于是闵真如和容汶英也暂时停了读书,三个裁缝师傅,闵湘让先给两个小孩子量身,这才让给自己和闵长清量了,而水绿最会做人,知道连王爷也对顾大娘另眼相看,赶紧去请了她过来量了身,还由着顾大娘去挑选衣料和颜色以及衣裳样式。

    闵长清留在家里一起用了午膳,也没有午睡,就又坐了马车去了温华园。

    闵湘也没想容简会在午时来,带着孩子们午睡后,刚起来,两小孩儿自己在玩自己的,丫鬟们说他们到园子里凉亭里去看水池里锦鲤去了。

    又有人进来请示,说一个叫严品珍的先生来拜访他,说是被推荐来为他做掌柜的。

    闵湘刚睡醒脑子还不灵活,愣了一下,才知道是容简说让找的那个古董店的掌柜。

    他让丫鬟们伺候着收拾了一番自己,又喝了一杯茶,这才在花厅里接待了这位严品珍先生。

    闵湘一身月白衣衫,广袖博带,又长相俊美,面如冠玉,静若朗月,坐在椅子上,严品珍被领进屋时,对上他就愣了一愣。

    他是一个品评古董珍品的眼睛,对上闵湘,便不得不在心中赞叹他是难得的一块美玉,而且还是被雕琢好的,实在让人赏心悦目。

    他对着闵湘行了一礼,“严品珍见过公子。
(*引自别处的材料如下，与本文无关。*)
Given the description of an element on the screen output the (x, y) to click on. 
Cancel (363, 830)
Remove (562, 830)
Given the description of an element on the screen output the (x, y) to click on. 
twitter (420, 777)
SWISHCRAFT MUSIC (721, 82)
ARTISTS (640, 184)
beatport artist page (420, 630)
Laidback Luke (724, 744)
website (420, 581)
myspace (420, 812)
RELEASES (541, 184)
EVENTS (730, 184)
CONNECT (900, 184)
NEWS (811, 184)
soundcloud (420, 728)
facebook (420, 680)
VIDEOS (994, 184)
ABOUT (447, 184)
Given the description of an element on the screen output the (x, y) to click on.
”

    闵湘起身回了他一礼,请他坐了,又让丫鬟上茶。

    两人这才聊起来,严品珍年龄不大,才三十多岁四十不到,不过在古董行业里,已经浸淫了近三十年了,按照他的话,他从生下来,就开始接受父亲的培养和熏陶,从六岁开始,就在铺子里当学徒。

    之前也做过掌柜,因为原来东家出了些事便没有再做,直到半月前又被聘用,来见现在东家闵湘,见他一表人才,气度优雅,知道他会是一个好的东家。

    闵湘之后也没有听他多拍马屁,知道他这样做掌柜的,必定是有一张最会说的嘴。

    严品珍看来果真是能力非凡,不仅是对于古董的眼力和眼界,还有对于店铺经营也很有一套。

    到后来,闵湘对他便也很佩服尊敬起来,和他相谈甚欢。

    严品珍是个说干就干的人,眼看着时间不早了,他还邀请闵湘一起去看一看店铺。

    闵湘便带了两个仆从跟着,坐马车和严品珍出门了。

    店铺是容简已经让买下来了,房契就在闵湘家里床头抽屉里的匣子里,有和闵湘说过一声,闵湘自己还没来得及看。

    马车穿过了数条街,在朝阳大街旁御街中段一处停下来。

    严品珍先下了马车,这才恭候闵湘下车,闵湘在仆从的扶持下才下了车。

    严品珍是一双最会审视物品和人的眼睛,于细微处,自然看出来他之后的这位主子,恐怕是一个严厉的礼仪世族里的公子,动作和谈话间,全带着他的矜持和从容。

    让人赏心悦目。

    严品珍手里有着钥匙,去到还没有开业的店铺前开了门,请闵湘一起进去看一看。

    这是御街中段一边的一处房子,临街只有两个门面,进去却是有着洞天,而做古董买卖,在门面上做的少,都是请贵客到后面厢房里谈的。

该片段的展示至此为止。